To do =>
Turn the lines below into a numbered list, leaving out any blank lines.

Data entries =>
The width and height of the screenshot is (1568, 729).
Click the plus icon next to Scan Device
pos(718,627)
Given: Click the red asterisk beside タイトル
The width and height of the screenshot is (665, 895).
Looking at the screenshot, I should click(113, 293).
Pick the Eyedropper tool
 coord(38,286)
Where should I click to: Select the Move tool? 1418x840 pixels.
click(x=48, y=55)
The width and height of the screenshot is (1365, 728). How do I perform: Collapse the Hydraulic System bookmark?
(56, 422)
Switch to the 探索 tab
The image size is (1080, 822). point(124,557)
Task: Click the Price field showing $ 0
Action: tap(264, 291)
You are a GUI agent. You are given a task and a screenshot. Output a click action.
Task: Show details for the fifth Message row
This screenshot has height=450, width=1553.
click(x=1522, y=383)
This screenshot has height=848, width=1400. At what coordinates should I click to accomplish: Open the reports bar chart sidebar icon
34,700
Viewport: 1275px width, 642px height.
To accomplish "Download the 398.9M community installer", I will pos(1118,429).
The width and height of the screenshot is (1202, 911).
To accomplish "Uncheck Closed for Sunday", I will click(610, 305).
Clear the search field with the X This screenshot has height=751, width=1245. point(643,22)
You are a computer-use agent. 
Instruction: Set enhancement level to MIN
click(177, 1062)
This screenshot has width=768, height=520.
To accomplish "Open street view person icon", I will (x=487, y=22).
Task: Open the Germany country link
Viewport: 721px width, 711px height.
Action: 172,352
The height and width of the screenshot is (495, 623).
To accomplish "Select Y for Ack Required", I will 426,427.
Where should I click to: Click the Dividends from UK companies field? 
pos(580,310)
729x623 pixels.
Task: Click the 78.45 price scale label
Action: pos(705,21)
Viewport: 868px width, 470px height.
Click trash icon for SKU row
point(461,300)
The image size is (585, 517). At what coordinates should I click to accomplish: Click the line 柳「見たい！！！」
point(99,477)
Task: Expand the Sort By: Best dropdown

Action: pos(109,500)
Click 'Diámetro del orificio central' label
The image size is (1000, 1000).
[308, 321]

Exercise answer =>
1. The width and height of the screenshot is (1568, 729).
2. Click the plus icon next to Scan Device
3. pos(718,627)
4. Given: Click the red asterisk beside タイトル
5. The width and height of the screenshot is (665, 895).
6. Looking at the screenshot, I should click(113, 293).
7. Pick the Eyedropper tool
8.  coord(38,286)
9. Where should I click to: Select the Move tool? 1418x840 pixels.
10. click(x=48, y=55)
11. The width and height of the screenshot is (1365, 728). How do I perform: Collapse the Hydraulic System bookmark?
12. (56, 422)
13. Switch to the 探索 tab
14. The image size is (1080, 822). point(124,557)
15. Task: Click the Price field showing $ 0
16. Action: tap(264, 291)
17. You are a GUI agent. You are given a task and a screenshot. Output a click action.
18. Task: Show details for the fifth Message row
19. This screenshot has height=450, width=1553.
20. click(x=1522, y=383)
21. This screenshot has height=848, width=1400. At what coordinates should I click to accomplish: Open the reports bar chart sidebar icon
22. 34,700
23. Viewport: 1275px width, 642px height.
24. To accomplish "Download the 398.9M community installer", I will pos(1118,429).
25. The width and height of the screenshot is (1202, 911).
26. To accomplish "Uncheck Closed for Sunday", I will click(610, 305).
27. Clear the search field with the X This screenshot has height=751, width=1245. point(643,22)
28. You are a computer-use agent. 
29. Instruction: Set enhancement level to MIN
30. click(177, 1062)
31. This screenshot has width=768, height=520.
32. To accomplish "Open street view person icon", I will (x=487, y=22).
33. Task: Open the Germany country link
34. Viewport: 721px width, 711px height.
35. Action: 172,352
36. The height and width of the screenshot is (495, 623).
37. To accomplish "Select Y for Ack Required", I will 426,427.
38. Where should I click to: Click the Dividends from UK companies field? 
39. pos(580,310)
40. 729x623 pixels.
41. Task: Click the 78.45 price scale label
42. Action: pos(705,21)
43. Viewport: 868px width, 470px height.
44. Click trash icon for SKU row
45. point(461,300)
46. The image size is (585, 517). At what coordinates should I click to accomplish: Click the line 柳「見たい！！！」
47. point(99,477)
48. Task: Expand the Sort By: Best dropdown
49. Action: pos(109,500)
50. Click 'Diámetro del orificio central' label
51. The image size is (1000, 1000).
52. [308, 321]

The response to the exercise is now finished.